Abstract
Background
Increasing pulmonary nodule presentations in lung adenocarcinoma patients reveal diagnostic limitations of CT-based invasiveness assessment. The critical unmet need lies in developing non-invasive biomarkers differentiating invasive adenocarcinoma from premalignant lesions and benign nodules, while characterizing metabolic trajectory from health to metastatic disease.
Methods
Untargeted metabolomics analyzed plasma samples from 102 subjects stratified into four cohorts: confirmed adenocarcinoma (n = 35), benign nodules (n = 22), precursor lesions (n = 24), and healthy controls (n = 21). Multivariate analysis identified discriminative metabolites for constructing an infiltration prediction model.
Results
Three diagnostic groups exhibited distinct metabolic profiles. Hexaethylene glycol, tetraethylene glycol, and Met-Thr showed stage-dependent concentration gradients. Progressive malignancy correlated with elevated levels of 41 metabolites.

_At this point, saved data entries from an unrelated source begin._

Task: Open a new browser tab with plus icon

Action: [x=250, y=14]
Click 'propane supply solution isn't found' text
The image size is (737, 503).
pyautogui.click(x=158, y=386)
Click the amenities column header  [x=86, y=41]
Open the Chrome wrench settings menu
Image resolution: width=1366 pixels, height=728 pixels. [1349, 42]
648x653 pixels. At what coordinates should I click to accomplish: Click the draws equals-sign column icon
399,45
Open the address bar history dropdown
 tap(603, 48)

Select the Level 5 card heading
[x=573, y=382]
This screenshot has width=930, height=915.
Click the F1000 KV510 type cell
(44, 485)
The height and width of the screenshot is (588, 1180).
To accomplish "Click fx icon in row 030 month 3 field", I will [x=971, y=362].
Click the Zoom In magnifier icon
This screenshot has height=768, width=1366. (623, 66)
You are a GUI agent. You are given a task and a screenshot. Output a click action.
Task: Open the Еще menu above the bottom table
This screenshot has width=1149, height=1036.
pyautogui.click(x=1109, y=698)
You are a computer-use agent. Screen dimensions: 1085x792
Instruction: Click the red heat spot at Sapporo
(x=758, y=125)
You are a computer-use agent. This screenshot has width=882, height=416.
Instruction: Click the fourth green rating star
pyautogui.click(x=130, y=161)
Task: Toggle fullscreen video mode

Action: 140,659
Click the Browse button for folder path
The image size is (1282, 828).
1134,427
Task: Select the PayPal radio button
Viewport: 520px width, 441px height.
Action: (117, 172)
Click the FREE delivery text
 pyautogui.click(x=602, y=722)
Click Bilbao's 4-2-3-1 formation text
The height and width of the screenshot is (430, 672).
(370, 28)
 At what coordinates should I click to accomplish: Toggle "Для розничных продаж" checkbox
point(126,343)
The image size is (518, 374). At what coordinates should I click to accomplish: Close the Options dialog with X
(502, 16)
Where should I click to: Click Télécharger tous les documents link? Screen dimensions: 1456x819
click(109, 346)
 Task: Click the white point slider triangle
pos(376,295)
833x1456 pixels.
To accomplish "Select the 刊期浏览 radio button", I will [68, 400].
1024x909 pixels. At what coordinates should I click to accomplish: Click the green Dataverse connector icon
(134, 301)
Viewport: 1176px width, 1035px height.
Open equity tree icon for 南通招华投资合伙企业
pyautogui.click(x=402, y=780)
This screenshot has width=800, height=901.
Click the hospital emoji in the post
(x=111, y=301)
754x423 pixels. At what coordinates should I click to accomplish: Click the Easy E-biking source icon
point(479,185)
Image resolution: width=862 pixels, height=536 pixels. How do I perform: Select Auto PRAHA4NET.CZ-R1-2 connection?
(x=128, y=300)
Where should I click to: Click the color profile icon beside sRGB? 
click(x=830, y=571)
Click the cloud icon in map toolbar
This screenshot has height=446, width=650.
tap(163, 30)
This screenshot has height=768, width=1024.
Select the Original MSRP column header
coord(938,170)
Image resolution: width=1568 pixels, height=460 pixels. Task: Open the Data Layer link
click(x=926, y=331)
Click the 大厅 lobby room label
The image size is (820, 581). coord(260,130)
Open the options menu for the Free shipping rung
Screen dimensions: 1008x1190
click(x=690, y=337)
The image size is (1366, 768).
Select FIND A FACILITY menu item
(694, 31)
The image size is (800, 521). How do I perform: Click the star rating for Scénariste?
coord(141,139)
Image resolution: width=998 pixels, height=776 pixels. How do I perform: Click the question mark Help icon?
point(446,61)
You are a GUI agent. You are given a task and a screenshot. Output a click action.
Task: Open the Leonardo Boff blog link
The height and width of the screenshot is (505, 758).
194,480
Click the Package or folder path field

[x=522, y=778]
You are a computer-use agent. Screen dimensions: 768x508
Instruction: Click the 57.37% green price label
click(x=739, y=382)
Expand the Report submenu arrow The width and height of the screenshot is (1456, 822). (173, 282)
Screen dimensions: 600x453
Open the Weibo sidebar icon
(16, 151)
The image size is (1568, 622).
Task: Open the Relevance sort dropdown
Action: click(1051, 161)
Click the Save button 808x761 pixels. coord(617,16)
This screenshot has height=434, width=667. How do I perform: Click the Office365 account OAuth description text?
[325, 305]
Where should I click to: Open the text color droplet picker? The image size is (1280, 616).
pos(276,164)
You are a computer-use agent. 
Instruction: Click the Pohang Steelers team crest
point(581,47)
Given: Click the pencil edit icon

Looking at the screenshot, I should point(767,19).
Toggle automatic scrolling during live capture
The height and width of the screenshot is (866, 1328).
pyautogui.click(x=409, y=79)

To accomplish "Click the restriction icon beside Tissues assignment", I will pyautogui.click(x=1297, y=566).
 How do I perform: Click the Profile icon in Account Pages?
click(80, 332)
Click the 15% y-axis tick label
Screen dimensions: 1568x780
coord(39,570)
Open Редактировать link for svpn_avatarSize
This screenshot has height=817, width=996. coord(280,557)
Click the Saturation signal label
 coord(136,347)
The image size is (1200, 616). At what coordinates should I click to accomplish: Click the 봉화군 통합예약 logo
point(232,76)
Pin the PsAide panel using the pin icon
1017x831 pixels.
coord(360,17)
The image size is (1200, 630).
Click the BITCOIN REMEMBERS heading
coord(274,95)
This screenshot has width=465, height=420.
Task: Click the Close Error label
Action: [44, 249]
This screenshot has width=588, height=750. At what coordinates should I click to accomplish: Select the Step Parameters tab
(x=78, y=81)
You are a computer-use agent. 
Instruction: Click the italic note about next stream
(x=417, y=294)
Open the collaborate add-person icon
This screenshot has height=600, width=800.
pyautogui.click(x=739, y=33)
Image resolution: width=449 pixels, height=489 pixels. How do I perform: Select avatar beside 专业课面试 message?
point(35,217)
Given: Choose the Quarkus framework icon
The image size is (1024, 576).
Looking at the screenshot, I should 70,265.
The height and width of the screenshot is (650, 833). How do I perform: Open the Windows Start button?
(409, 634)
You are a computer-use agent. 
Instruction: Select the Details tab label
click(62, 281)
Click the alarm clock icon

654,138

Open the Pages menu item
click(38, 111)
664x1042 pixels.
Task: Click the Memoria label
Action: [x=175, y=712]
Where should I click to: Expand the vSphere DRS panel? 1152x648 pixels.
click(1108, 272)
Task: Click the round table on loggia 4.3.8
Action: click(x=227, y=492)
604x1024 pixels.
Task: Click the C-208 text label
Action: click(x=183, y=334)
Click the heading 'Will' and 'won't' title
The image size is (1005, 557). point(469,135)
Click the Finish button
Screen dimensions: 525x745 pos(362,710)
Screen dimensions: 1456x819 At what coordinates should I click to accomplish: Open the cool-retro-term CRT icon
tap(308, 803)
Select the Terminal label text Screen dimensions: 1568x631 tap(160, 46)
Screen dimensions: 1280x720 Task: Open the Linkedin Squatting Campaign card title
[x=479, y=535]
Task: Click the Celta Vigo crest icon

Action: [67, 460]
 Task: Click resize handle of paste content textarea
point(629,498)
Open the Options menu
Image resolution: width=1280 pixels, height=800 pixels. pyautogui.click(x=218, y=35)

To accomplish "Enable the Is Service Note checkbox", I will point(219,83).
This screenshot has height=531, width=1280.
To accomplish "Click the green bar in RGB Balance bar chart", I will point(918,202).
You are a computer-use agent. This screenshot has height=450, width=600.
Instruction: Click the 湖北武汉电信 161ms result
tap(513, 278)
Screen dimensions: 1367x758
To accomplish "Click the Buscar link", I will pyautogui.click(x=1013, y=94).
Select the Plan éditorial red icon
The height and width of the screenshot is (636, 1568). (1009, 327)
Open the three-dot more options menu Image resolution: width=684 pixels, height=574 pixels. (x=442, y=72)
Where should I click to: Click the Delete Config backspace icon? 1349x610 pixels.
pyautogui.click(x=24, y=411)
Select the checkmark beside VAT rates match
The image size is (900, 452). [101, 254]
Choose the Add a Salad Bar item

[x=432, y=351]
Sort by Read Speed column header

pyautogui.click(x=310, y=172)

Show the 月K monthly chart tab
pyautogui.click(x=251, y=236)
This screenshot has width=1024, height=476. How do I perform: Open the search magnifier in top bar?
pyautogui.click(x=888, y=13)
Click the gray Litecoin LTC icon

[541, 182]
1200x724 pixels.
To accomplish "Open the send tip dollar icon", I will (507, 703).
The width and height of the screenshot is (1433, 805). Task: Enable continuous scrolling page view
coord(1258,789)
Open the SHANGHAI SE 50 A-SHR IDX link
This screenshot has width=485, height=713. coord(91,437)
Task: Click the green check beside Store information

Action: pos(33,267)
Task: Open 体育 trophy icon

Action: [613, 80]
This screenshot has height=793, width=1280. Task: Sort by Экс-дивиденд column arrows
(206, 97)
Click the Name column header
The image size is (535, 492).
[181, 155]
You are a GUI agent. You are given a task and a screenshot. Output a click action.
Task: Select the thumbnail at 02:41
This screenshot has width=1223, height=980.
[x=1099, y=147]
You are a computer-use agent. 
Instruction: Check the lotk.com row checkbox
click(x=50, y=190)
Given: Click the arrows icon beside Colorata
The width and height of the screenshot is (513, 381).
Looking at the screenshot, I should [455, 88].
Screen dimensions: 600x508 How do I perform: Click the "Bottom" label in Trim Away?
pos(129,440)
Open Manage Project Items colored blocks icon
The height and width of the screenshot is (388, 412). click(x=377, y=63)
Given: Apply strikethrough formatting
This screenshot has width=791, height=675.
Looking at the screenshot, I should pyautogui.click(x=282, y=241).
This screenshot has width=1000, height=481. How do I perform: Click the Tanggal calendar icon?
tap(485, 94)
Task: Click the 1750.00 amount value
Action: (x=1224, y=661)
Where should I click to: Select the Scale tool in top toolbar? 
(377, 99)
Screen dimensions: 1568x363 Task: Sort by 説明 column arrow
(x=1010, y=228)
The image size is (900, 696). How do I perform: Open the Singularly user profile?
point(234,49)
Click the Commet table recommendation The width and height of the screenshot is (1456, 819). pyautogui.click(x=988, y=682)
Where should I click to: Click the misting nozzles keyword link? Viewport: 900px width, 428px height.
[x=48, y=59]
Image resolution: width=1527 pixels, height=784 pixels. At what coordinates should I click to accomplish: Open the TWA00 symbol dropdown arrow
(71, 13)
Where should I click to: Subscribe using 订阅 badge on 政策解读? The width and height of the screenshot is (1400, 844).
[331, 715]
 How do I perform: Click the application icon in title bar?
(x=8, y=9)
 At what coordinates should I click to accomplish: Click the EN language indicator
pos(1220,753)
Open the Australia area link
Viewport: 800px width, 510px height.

An eight-metabolite panel achieved AUC 0.933 (0.873–0.994) in distinguishing precursors from early malignancies, sustained through internal validation (AUC 0.934, 0.905–0.966).
Conclusions
Met-Thr depletion inversely correlates with malignancy progression, while eight-metabolite signatures demonstrate diagnostic potential for preoperative infiltration assessment in nodular adenocarcinoma.